### Goals
(a) In the post on the Fibonacci closed form, which chapter of Nahin's book finds the closed form of the generalized Fibonacci sequence?
(b) Extend the post on finding the Fibonacci closed form, picking up from its final line.
------ Excerpted passage ------
Tagged as argument of a complex number, complex locus, right trig

October 18, 2024 · 7:06 am

Fibonacci Sequence – Finding the Closed Form

I have been reading An Imaginary Tale – The Story of $\sqrt{-1}$ by Paul J Nahin, which is fabulous. There was a bit in chapter 4 where he found the closed form of the generalised Fibonacci sequence. I thought it would be a good exercise to find the closed from of the Fibonacci sequence.

Just to remind you, the Fibonacci sequence is

$1, 1, 2, 3, 5, 8, 13, 21, ...$

and it is defined recursively

$\begin{equation*}T_{n+2}=T_{n+1}+T_n, T_0=1, T_1=1\end{equation}$

That is, the next term is the sum of the two previous terms, i.e.
------ Information shown ------
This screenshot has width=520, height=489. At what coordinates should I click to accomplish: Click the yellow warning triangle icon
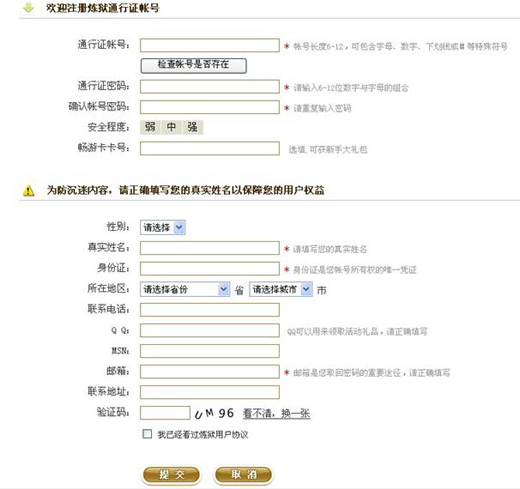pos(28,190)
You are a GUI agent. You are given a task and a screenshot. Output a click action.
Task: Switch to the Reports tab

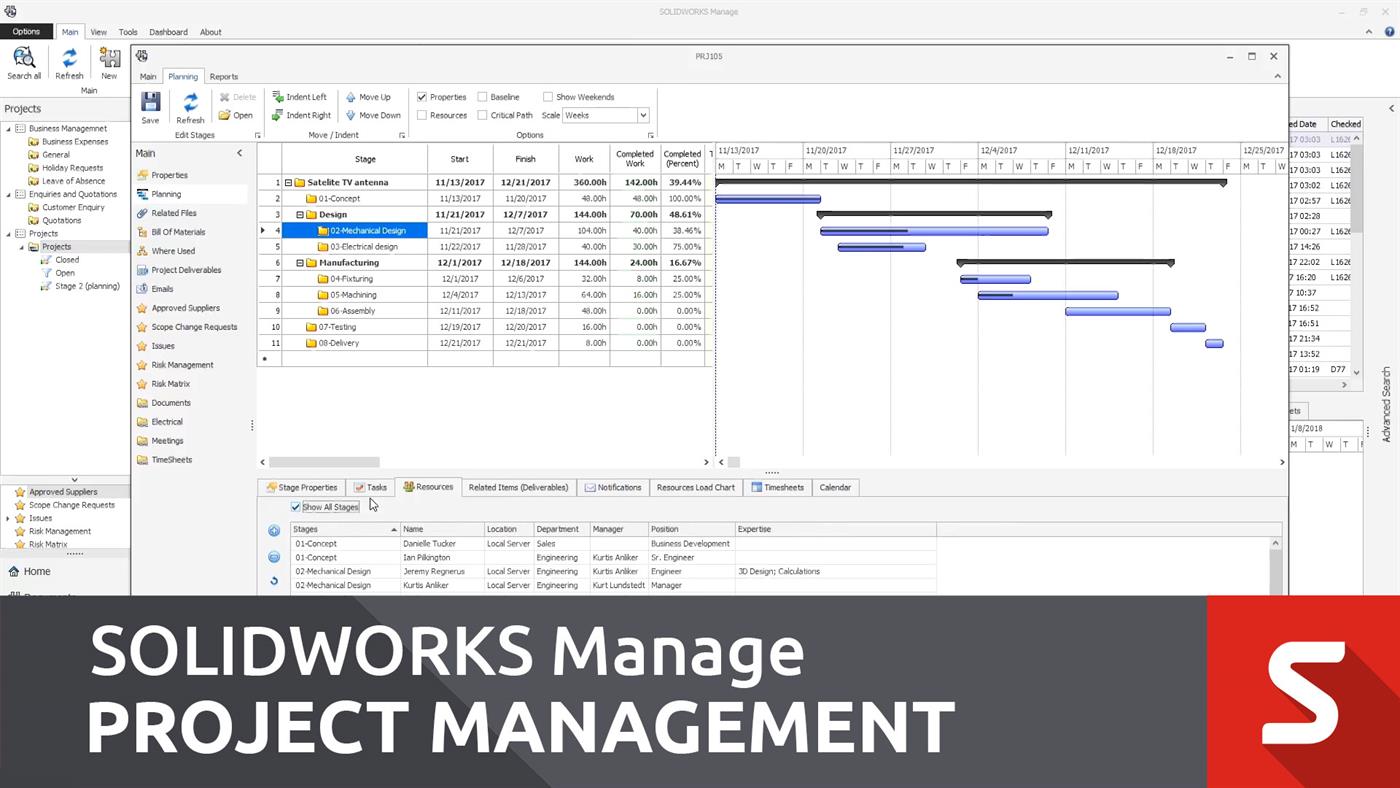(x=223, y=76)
------
------ Information shown ------
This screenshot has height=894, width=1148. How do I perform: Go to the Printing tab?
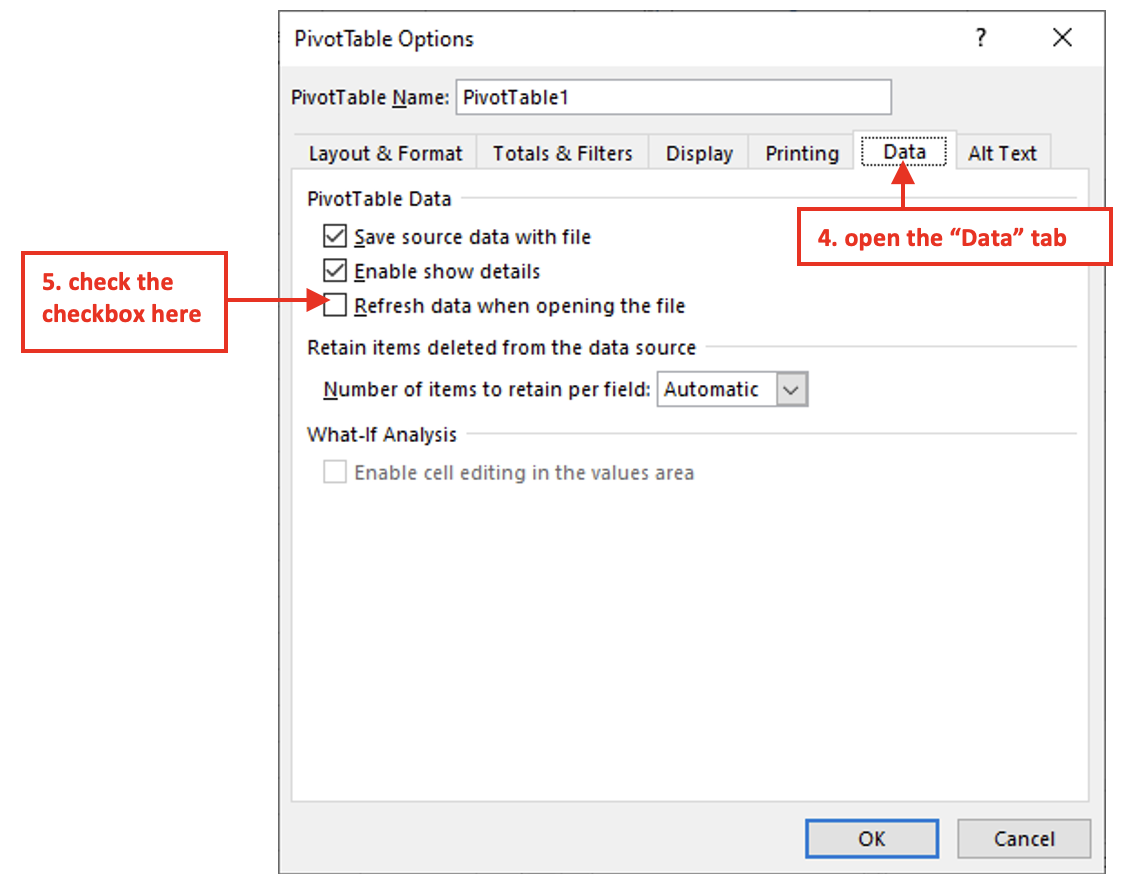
------
### The replies
(a) Chapter 4

(b)
$\begin{equation*}T_3=T_2+T_1=1+1=2\end{equation}$

Now the starting off point is slightly dodgy as it involves and educated guess as Paul Nahin writes,

How do I know that works? Because I have seen it before, that’s how! […] There is nothing dishonourable about guessing correct solutions – indeed, great mathematicians and scientists, are invariable great guessers – just as long as eventually the guess is verified to work. The next time you encounter a recurrence formula, you can guess the answer too because then you will have already seen how it works.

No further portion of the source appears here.